Федор проводил гостей до ворот. Он был сверх меры доволен нежданной помощью и горд сознанием, что его дело, оказывается, далеко не безразлично для тех, кому каждый грош достается потом и кровью. Сознание понятой полезности дела воодушевляло его.
Когда Федор Григорьевич подходил к дому Майковых, уж совсем смеркалось. От огромного запущенного сада пахло сыростью и распускающимися почками. Без конца перекликались какие-то две неизвестные Федору птички, и все одними и теми же словами: «Тилинь-тинь-тинь-тинь!.. Тилинь-тинь-тинь-тинь!..» Федор невольно замедлил шаги и долго слушал их переговоры. В переводе на человеческий язык получалось что-то вроде: «Поди-ка ко мне… Поди ты сюда…» — и так без конца.
Широкие ворота господского дома были открыты настежь. Во дворе, у самых ворот, конюх или кучер лениво, одной рукой, подгребал граблями натрушенное сено. Бесконечно тянул одно и то же:
«Ла-а-асты… Эх, да ла-стычка…На-а-апро… Эх, на прота-алинке…»
Свободною от работы рукою певец зажимал левое ухо — для звучности. Увлеченный своей музыкой, он не слышал оклика Федора Григорьевича. Пришлось повторить дважды.
— Ты, что ли Егор?
— Ась?
— Ты, Егор?
— Егор весь вышел, а я за него, — неторопливо ответил незнакомый голос.
— Как барин?
— Барин-то? А барин, как барин.
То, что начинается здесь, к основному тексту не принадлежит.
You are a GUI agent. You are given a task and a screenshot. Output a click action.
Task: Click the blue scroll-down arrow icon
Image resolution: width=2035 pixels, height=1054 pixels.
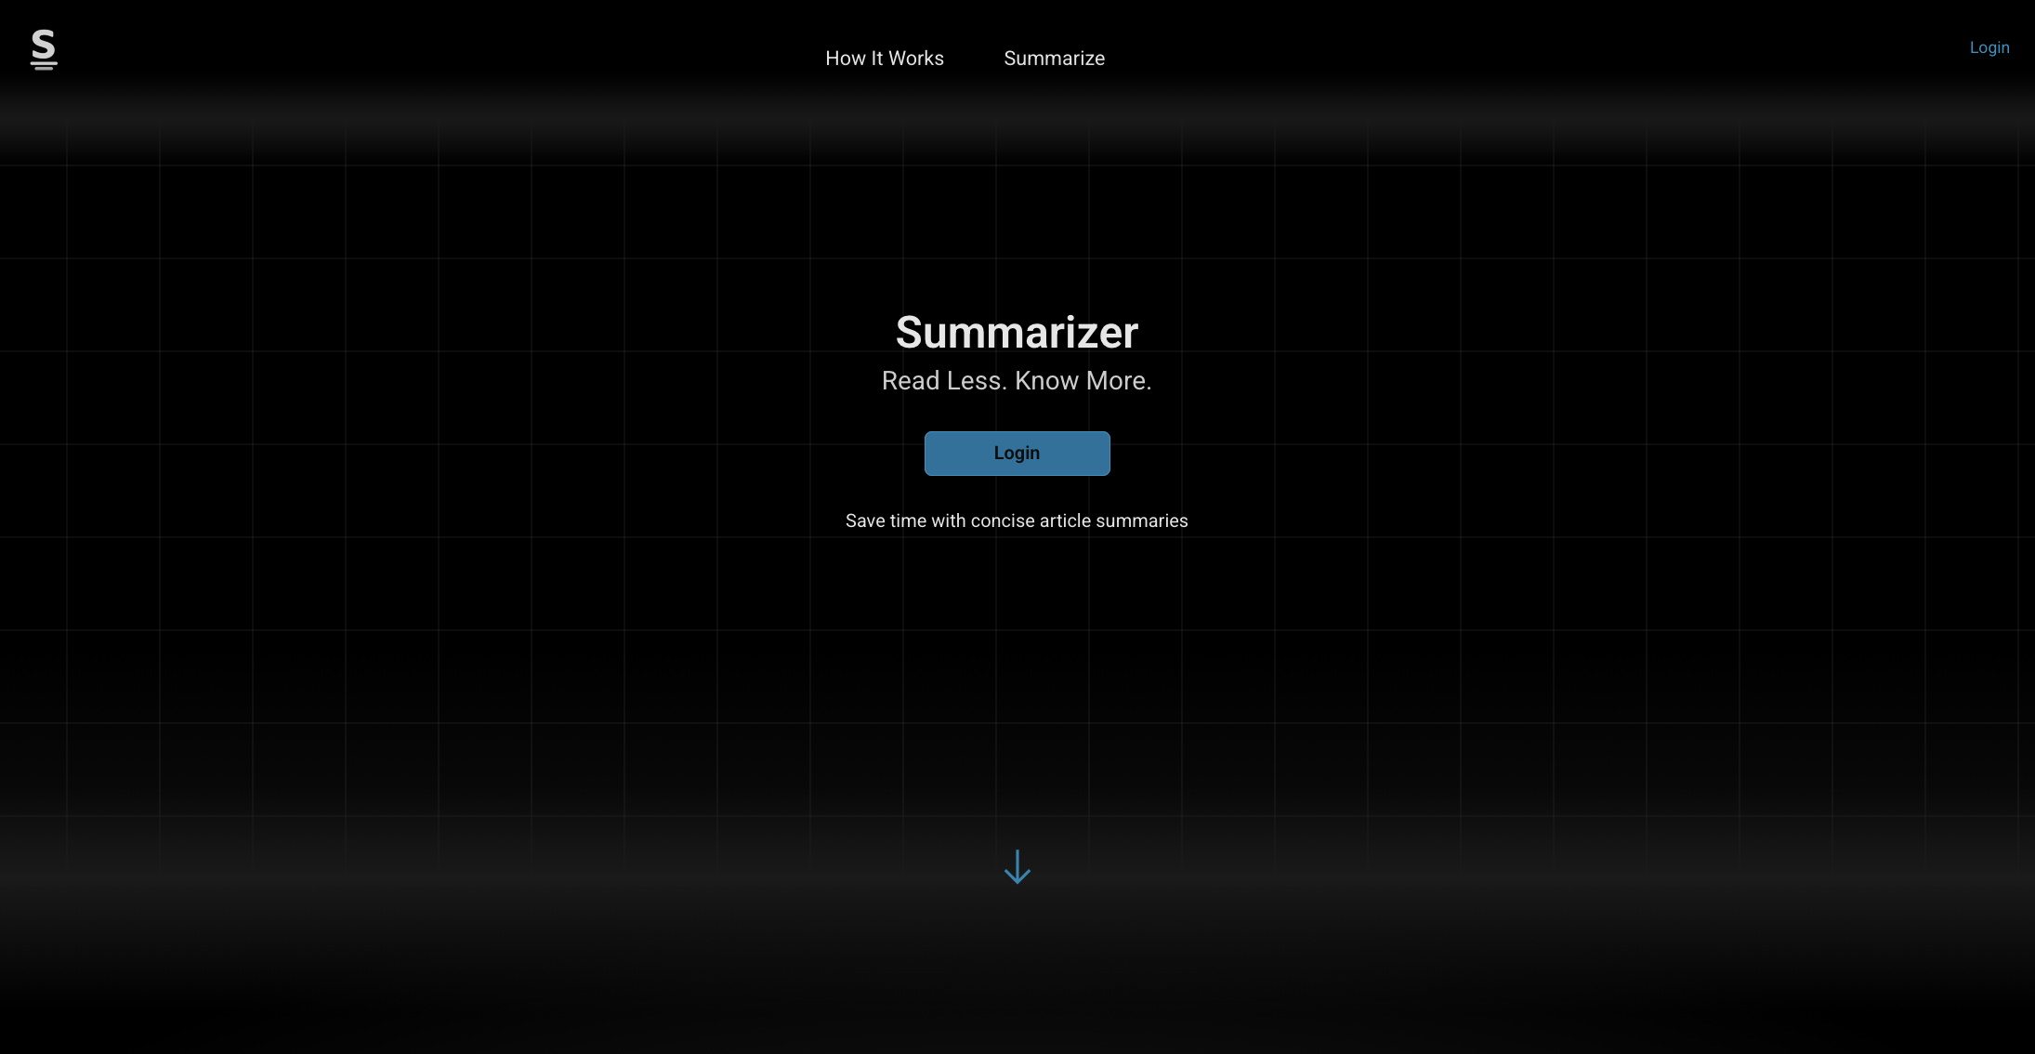tap(1017, 866)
Ништо ему… Не наше горе…
«Ла-а-асты… Эх, да ла-астычка…»
Федор махнул рукой и направился к крыльцу. В доме ни одного огонька. Постучал раз, и два. Не открывают. Постучал сильнее и продолжительнее. Где-то хлопнула дверь. Послышались шаги. Федор покашлял.
— Кто тамо-тка?
— Я… Волков.
Долго отодвигали тяжелый засов. Дверь открылась. Старый слуга, которого в доме все звали Кирюшкой, поднял с пола зажженный фонарь.